Acceptance Rate: 12.3%

Total Undergrad Enrollment: 31,577

Middle 50% SAT/ACT: 1290-1510 SAT, 27-34 ACT

The UCLA School of Theater, Film, and Television offers a B.A. in Film and Television. Students will receive a liberal arts education, along with taking courses in cinema and media studies, production, and film and television craft.

In their senior year, Film and Television majors focus on their area of specialty, from directing to animation. As part of their degree, they must also complete an internship as an upperclassman.

3. Chapman University

Location: Orange, CA

Acceptance Rate: 53.6% (2018)

Total Undergrad Enrollment: 7,281

Middle 50% SAT/ACT: 1190-1380 SAT, 25-31 ACT

The Chapman University Dodge College of Film and Media Arts offers a highly-respected B.A. in Film Studies, among many other films- and media-related programs. 

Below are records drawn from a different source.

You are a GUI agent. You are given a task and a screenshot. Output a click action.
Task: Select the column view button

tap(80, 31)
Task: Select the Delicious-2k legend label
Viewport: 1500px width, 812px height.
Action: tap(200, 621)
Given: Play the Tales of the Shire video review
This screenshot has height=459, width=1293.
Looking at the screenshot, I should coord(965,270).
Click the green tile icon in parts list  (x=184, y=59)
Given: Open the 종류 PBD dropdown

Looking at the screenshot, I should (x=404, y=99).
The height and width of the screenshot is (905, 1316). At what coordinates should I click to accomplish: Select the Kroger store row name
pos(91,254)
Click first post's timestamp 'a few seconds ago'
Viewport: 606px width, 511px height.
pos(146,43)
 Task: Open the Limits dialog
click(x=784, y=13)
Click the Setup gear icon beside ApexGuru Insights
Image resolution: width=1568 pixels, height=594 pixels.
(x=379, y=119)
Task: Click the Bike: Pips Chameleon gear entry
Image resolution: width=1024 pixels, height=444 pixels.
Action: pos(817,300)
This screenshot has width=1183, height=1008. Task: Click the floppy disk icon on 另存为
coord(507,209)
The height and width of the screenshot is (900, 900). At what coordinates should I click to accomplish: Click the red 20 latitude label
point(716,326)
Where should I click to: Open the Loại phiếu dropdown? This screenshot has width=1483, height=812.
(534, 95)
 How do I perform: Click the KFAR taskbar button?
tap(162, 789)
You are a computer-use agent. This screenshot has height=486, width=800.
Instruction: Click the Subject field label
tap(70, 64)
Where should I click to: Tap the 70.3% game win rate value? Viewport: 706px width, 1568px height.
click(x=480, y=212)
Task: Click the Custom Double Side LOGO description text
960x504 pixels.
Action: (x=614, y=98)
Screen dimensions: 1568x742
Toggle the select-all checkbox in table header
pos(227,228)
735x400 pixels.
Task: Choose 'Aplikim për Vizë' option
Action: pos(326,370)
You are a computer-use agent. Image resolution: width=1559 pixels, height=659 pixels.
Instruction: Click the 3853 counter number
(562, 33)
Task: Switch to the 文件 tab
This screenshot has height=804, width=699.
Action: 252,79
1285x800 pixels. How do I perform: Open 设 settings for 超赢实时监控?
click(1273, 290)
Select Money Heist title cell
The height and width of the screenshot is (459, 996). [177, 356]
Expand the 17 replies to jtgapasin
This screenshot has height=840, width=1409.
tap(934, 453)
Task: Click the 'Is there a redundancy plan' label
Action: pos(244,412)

majors at Chapman will study film history, genres, and diversity in the industry. They will learn to analyze films using classical and contemporary theory and produce high-quality research papers. 

4. New York University (NYU)

Location: New York, NY

Acceptance Rate: 15% (2020)

Total Undergrad Enrollment: 26,733

Middle 50% SAT/ACT: 1350-1530 SAT, 30-34 ACT

NYU’s Tisch School of the Arts has one of the most prestigious film programs, and its alumni have many impressive accomplishments, from directing The Handmaid’s Tale to Harry Potter to Beyonce’s Lemonade. Students in the Kanbar Institute of Film & Television will gain a liberal arts education along with their specialized film instruction.

Interested students may also apply for the dual degree (B.S. in Business and B.F.A. in Film and Television) offered by Tisch and NYU’s highly-selective Stern School of Business.

5. Wesleyan University

Location: Middletown, CT

Acceptance Rate: 19.8% (2020)

Total Undergrad Enrollment: 3,009

Middle 50% SAT/ACT: 1450-1560 SAT, 33-35 ACT

Wesleyan University is a liberal arts college with an open curriculum, meaning that there are no required courses outside of your major. To be eligible for the Film Studies major at Wesleyan, you must take two prerequisite courses and get a B+ or higher.

The major is interdisciplinary and involves history, analysis, and production. Students of the College of Film and Moving Image also have access to the Wesleyan Cinema Archives, the Wesleyan Film Series, and the Filmmaking Club.

6. The University of Texas at Austin (UT Austin)

Location: Austin, TX

Acceptance Rate: 31.8%

Total Undergrad Enrollment: 40,804

Middle 50% SAT/ACT: 1170-1400 SAT, 27-33 ACT

The Moody College of Communications at UT Austin is ranked the #2 public film school by The Hollywood Reporter. It offers a B.S. in Radio-Television-Film, where undergraduates participate in major festivals, conduct media studies research, and participate in internships with large production companies.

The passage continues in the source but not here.